Base project for a final assignment, contains:

  • local environment set up
  • deployment code for staging
  • scaffolding, interfaces and code snippets

Environment

Prerequisites

  • Python 2.7
  • Docker 1.11 or greater, docker-compose
  • JVM 1.8
  • sbt
  • AWS CLI tools
  • SSH client

Build

To build all of the components - simply run sbt docker from the root project folder. This will compile code, build artifacts and push to the local docker repo.

Deploy

Local

To deploy local environment and start testing - simply run docker-compose up from the root project folder.
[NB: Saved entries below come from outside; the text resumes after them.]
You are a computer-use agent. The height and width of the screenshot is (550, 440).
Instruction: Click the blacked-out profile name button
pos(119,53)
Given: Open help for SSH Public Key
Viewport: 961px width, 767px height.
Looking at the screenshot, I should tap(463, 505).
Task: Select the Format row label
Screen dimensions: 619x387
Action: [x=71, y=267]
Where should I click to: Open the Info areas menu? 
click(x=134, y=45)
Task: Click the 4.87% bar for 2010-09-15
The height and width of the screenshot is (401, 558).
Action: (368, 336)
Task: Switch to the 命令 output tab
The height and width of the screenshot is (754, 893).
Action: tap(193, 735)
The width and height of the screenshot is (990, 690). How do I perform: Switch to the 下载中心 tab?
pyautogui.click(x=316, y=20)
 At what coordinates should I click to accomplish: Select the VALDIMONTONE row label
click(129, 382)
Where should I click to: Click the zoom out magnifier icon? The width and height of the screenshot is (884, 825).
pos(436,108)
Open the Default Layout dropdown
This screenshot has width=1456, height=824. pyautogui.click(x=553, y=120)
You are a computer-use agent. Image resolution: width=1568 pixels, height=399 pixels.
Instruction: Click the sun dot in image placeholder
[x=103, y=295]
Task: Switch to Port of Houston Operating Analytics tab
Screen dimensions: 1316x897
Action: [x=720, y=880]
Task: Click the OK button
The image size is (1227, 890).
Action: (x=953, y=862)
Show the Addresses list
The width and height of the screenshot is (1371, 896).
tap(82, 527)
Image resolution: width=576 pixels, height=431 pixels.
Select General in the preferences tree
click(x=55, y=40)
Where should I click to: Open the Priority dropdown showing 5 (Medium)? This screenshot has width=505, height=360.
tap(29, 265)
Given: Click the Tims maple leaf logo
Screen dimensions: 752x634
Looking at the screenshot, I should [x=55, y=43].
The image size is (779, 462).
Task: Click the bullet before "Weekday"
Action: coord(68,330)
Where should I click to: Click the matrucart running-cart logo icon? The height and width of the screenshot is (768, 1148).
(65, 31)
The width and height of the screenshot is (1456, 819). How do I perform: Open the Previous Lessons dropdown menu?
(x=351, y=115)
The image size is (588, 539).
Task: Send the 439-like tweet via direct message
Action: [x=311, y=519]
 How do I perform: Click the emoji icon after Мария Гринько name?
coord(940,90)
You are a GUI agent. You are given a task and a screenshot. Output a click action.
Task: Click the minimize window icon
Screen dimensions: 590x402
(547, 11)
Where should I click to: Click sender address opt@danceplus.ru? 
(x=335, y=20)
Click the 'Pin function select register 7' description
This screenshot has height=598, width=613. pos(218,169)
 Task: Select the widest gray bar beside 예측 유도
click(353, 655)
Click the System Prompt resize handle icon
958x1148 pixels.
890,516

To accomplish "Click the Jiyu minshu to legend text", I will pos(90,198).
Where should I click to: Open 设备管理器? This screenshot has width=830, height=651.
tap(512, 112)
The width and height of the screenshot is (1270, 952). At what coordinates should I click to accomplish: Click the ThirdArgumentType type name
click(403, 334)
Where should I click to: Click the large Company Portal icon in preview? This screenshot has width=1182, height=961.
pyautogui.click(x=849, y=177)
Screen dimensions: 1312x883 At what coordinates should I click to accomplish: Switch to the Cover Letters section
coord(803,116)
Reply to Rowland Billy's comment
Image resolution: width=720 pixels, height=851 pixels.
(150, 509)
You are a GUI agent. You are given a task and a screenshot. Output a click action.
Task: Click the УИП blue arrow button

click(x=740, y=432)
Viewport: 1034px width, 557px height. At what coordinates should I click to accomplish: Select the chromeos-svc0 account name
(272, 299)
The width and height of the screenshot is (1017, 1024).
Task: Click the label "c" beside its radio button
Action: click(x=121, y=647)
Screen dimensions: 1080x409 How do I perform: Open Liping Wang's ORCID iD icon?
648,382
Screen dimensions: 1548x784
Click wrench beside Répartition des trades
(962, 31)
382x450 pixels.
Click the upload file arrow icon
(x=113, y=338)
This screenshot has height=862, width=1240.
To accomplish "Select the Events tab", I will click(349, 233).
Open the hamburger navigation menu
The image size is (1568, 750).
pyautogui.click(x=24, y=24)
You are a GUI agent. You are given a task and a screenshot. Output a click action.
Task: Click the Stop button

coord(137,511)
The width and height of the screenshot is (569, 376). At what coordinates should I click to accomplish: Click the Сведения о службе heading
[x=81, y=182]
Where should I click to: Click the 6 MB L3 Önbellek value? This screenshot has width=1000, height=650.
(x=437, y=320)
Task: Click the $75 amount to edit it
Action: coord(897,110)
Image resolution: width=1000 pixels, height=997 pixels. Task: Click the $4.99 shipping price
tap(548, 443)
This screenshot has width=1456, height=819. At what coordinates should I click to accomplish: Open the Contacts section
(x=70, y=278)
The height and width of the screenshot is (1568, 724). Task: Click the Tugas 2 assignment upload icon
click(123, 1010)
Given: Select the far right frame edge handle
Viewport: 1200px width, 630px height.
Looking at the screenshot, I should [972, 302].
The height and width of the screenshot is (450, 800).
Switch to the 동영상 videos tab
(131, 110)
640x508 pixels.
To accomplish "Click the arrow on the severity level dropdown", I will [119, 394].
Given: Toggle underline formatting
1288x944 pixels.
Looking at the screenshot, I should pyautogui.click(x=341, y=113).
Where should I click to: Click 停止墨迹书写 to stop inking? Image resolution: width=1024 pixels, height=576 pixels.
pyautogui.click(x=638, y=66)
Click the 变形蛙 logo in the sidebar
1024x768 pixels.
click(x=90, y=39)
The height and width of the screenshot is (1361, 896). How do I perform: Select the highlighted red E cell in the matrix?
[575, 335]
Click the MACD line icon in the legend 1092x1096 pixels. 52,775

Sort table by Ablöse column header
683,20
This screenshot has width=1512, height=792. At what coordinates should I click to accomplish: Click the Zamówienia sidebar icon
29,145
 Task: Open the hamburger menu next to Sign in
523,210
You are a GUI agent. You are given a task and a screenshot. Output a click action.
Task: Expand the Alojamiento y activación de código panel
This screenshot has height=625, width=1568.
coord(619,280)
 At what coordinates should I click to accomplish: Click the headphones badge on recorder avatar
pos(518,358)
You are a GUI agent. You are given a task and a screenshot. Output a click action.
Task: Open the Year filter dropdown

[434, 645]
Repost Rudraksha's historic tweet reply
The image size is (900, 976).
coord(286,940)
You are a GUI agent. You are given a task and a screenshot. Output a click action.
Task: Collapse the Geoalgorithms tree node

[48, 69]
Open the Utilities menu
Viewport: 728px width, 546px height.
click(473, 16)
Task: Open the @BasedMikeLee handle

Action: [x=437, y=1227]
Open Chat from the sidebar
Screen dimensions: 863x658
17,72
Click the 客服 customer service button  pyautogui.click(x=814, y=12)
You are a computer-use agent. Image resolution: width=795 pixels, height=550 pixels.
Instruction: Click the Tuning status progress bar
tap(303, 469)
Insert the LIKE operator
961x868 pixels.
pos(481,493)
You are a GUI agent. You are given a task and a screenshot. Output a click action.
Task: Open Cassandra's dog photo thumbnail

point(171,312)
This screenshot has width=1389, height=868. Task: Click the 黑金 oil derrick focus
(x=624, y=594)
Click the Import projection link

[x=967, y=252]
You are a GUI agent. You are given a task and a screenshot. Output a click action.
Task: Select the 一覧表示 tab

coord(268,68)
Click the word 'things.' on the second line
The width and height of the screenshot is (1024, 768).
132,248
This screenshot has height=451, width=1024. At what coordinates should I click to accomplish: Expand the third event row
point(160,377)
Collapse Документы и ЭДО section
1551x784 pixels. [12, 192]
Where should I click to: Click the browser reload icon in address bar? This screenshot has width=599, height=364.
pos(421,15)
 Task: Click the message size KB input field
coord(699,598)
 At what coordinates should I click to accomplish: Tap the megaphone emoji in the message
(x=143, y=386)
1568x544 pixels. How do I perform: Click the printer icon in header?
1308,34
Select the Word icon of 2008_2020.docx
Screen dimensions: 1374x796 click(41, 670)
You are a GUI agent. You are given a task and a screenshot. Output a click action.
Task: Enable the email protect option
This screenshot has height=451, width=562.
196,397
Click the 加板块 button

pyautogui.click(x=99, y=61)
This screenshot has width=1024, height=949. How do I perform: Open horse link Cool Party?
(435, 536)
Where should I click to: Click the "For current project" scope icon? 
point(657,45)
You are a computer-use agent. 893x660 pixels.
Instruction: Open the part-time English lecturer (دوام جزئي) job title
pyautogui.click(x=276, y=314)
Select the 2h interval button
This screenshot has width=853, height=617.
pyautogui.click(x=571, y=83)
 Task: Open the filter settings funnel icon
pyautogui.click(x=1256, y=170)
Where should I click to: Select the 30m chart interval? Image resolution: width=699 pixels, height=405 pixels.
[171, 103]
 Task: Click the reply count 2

On the first run, you will se topic not found errors in logs - thats because KAFKA_AUTO_CREATE_TOPICS_ENABLE is trned off - you should create topic with appropriate replication factor and number of partitions (see below), while not stopping running cluster.

Example:

docker run --net=host --rm confluentinc/cp-kafka:5.1.0 kafka-topics --create --topic test_topic_out --partitions 4 --replication-factor 1 --if-not-exists --zookeeper localhost:2181

Staging

Configure

  • First of all change STUDENT_NAME environment variable in .env file to your identifier so you will not interfere with other student's deployments

  • Install ecs-cli

  • Get user credentials with AWS_ACCESS_KEY_ID and AWS_SECRET_ACCESS_KEY from teacher.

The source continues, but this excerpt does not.